As a corporate communication platform, Looseness has become a de facto repository for institutional knowledge, but obtaining this information has been difficult with conventional search tools. Today Slack introduced some new features designed to make this information more accessible, including a new AI-powered search tool and the ability to summarize information within channels.
Noah Weiss, Slack’s chief product officer, says the platform naturally collects company information in an informal and unstructured way. The problem is to find a way to bring this hidden treasure trove of knowledge to the surface. “The key to all of this is that now this new wave of productive AI capabilities allows us to extract a whole new set of meanings and intelligence from all this analysis that has been built up for years [on our platform]Weiss told TechCrunch.
Last May Slack announced that he was incorporating genetic AI into the platform at the Salesforce World Tour in New York. It was more of a generalized call to action with the creation of SlackGPT, its own flavor of genetic artificial intelligence designed specifically for content on the Slack platform.
Today’s announcement concerns its implementation in more specific ways. Weiss says the ability to summarize channel content helps employees catch up after a break or simply avoid reading a long thread to get the gist of the conversation. With channel summaries, you can request a summary and Slack’s AI model creates a summary of all the topics discussed along with reports to show how the model generated each part of the summary, which Weiss says was an essential part of the design of this possibility.
“You can drill into any area and we show you all the detailed context.

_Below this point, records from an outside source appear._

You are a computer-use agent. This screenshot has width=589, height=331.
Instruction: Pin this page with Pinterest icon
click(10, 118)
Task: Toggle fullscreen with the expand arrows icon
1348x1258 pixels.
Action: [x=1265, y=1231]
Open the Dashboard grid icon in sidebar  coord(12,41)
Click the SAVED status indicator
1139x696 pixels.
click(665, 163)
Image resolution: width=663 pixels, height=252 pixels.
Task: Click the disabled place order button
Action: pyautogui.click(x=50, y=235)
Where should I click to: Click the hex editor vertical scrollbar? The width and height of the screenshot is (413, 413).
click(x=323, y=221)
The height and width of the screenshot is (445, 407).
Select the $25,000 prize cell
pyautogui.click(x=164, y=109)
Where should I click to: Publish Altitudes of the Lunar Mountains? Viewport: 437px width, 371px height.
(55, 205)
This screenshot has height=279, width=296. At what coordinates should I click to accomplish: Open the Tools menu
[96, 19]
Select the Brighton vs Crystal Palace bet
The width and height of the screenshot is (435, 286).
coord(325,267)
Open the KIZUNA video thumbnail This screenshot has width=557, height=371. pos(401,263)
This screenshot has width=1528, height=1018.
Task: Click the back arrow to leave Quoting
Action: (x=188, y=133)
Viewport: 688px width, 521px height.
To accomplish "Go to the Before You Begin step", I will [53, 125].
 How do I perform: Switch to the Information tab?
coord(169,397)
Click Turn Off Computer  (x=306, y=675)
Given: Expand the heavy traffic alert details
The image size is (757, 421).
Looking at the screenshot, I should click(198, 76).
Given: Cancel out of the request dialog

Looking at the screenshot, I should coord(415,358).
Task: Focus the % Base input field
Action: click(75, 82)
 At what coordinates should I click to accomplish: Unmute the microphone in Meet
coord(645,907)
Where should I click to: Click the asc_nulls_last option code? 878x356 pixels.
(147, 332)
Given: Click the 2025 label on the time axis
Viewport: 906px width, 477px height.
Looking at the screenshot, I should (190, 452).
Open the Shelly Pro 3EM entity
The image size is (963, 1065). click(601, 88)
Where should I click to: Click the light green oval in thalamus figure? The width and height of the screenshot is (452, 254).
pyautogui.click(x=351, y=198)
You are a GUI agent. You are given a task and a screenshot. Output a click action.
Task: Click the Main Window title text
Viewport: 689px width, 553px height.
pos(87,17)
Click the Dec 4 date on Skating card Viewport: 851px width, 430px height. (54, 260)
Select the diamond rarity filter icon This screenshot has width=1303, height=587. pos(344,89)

So we were really thinking about transparency, building trust, making sure we’re showing our work and empowering people to learn more if they want to,” he said.
The company also allows users to ask questions naturally, just like with ChatGPT, but it uses Slack content instead of more general internet content, so a user could ask a question like “What is Project Gizmo?” SlackGPT then provides a response, again with a commission, to allow users to see where the response came from and whether they can trust it.
Each response includes a quality check, where users can say whether the response was good, bad, or neutral, so the model can learn about the quality of responses and system engineers can see how well the model performs.
He won’t go into detail about the underlying model, saying only that it was a combination of large language models. “What we found is that they all perform in different ways and with different speed and quality characteristics. We’ve spent a lot of time refining the models for the data we actually have in Slack, and also doing a lot on the direct engineering side.”
Slack AI with search and summarization is an add-on product for enterprise plans, which means it will cost extra money over and above the normal license cost. Slack didn’t provide cost details, but it’s available today in the US and UK, only in English for now, but will be available in additional languages in the near future, according to the company.